** WHAT TO PRODUCE **
Pictures aside, reproduce exactly and only the lines below, starting at the one containing "Given: Open the" and ending at the last line.

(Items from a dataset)

=====

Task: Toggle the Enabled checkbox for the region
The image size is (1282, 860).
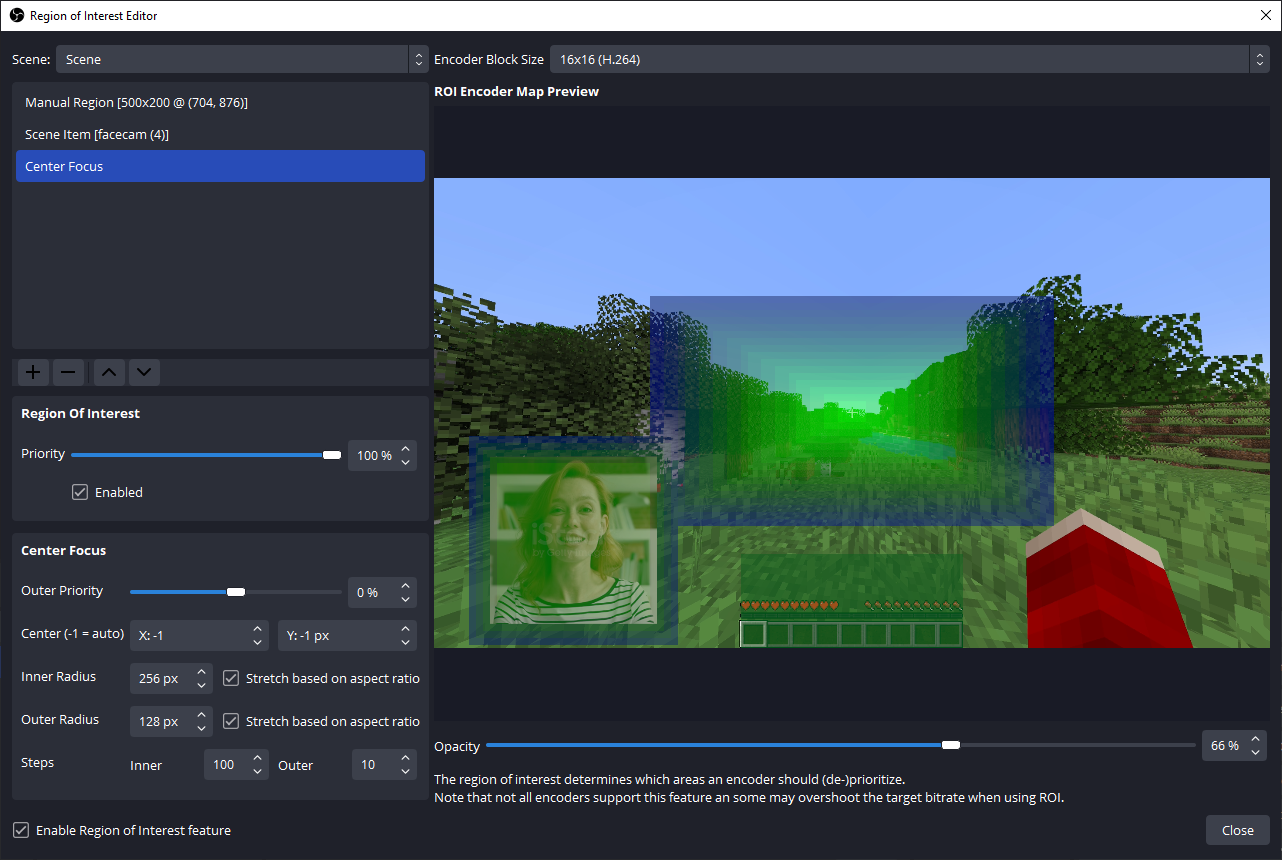Action: 79,492
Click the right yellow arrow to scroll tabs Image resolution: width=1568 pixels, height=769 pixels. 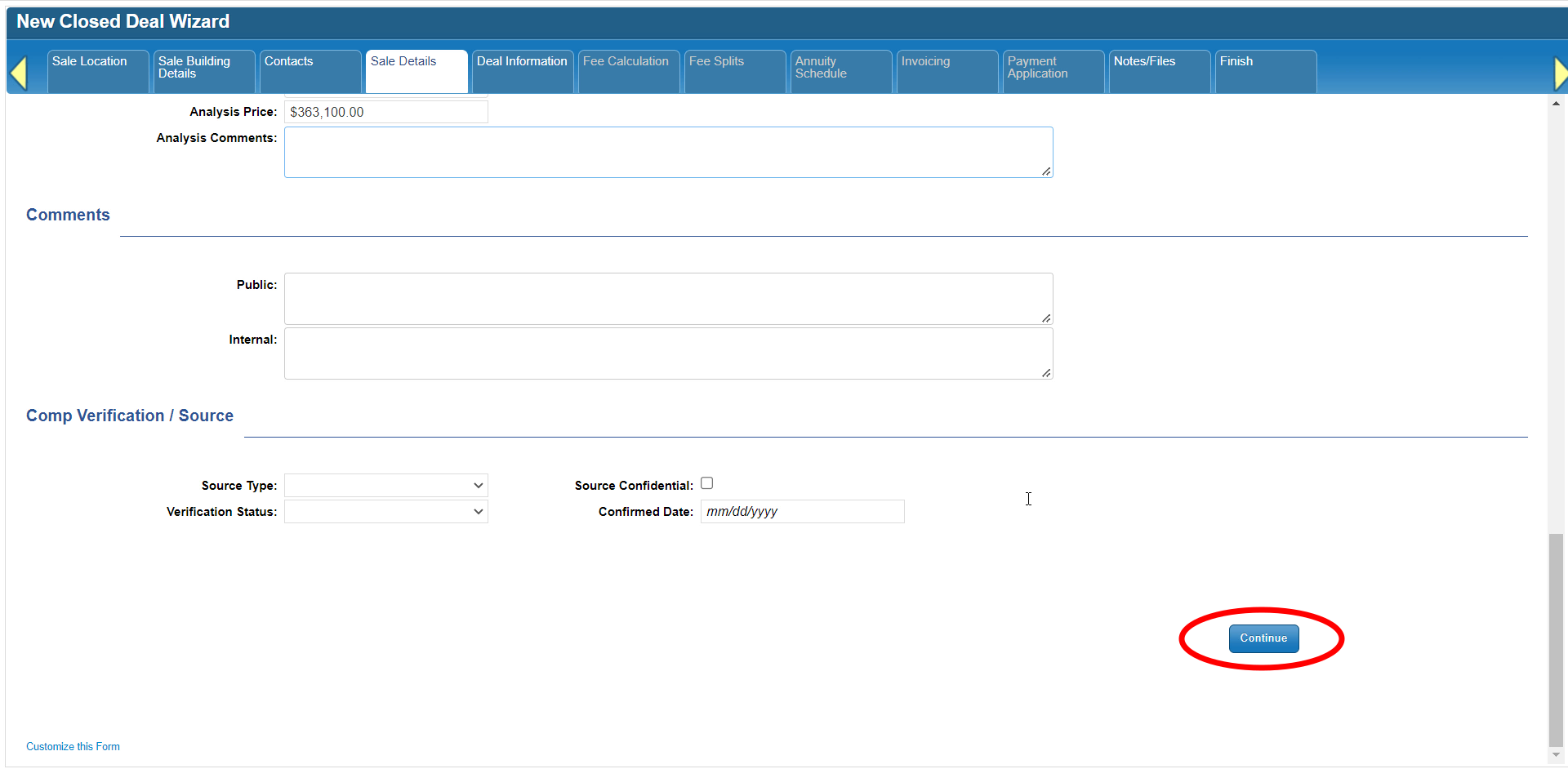coord(1560,73)
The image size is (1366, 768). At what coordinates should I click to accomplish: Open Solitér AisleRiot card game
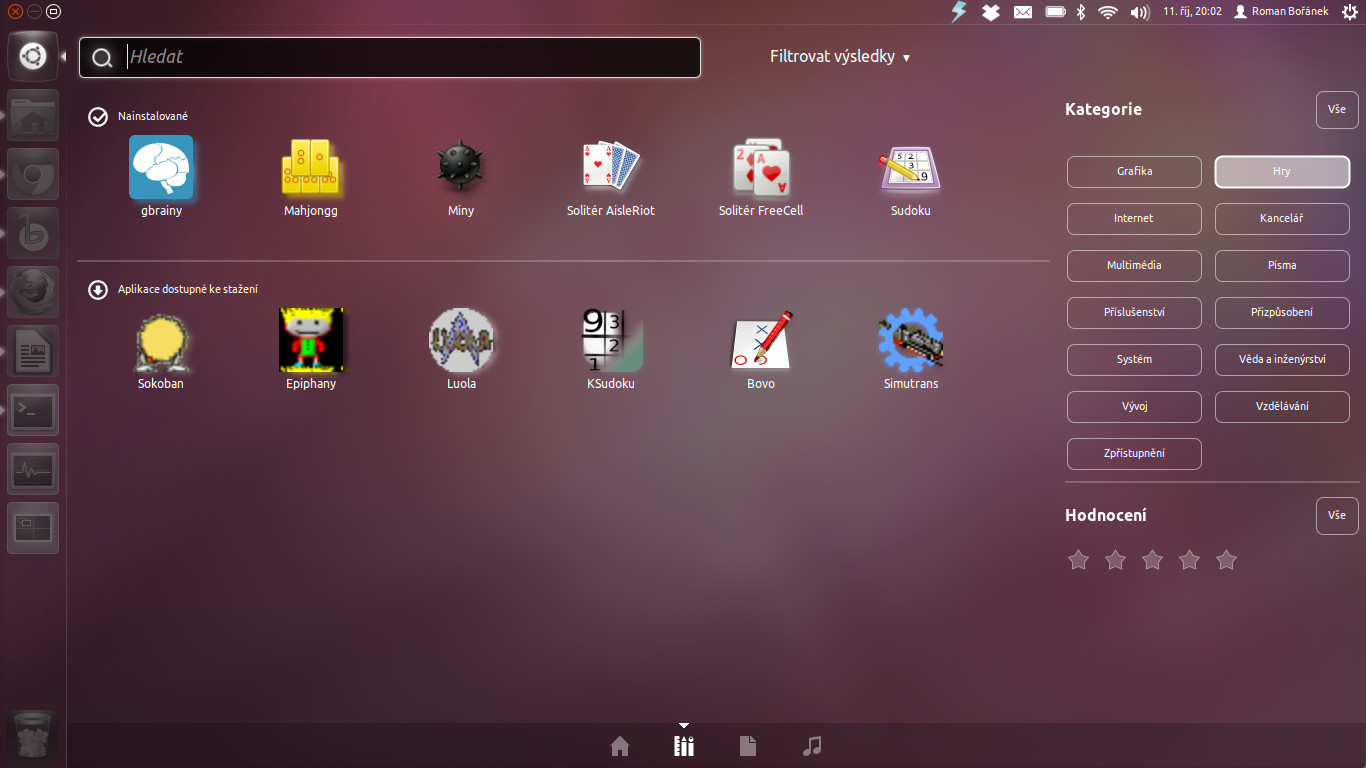610,168
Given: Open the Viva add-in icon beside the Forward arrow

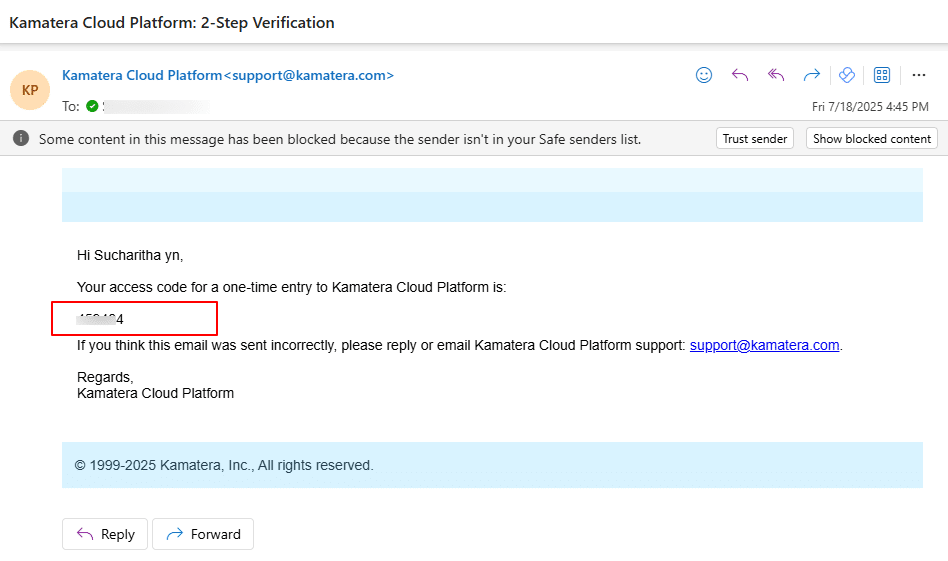Looking at the screenshot, I should tap(847, 75).
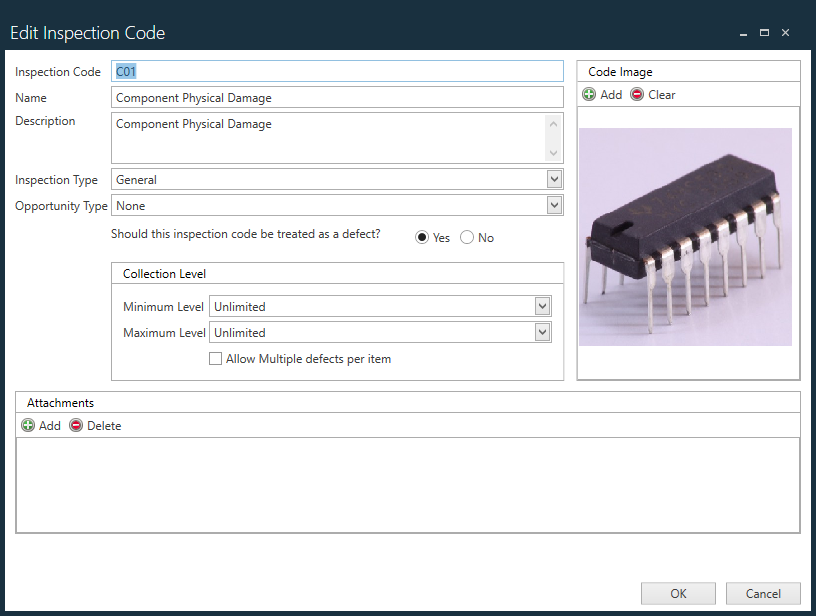Click the Clear icon to remove code image

(636, 94)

=====

** EXERCISE RESPONSE **
Given: Open the Viva add-in icon beside the Forward arrow

Looking at the screenshot, I should tap(847, 75).
Click the Clear icon to remove code image

(636, 94)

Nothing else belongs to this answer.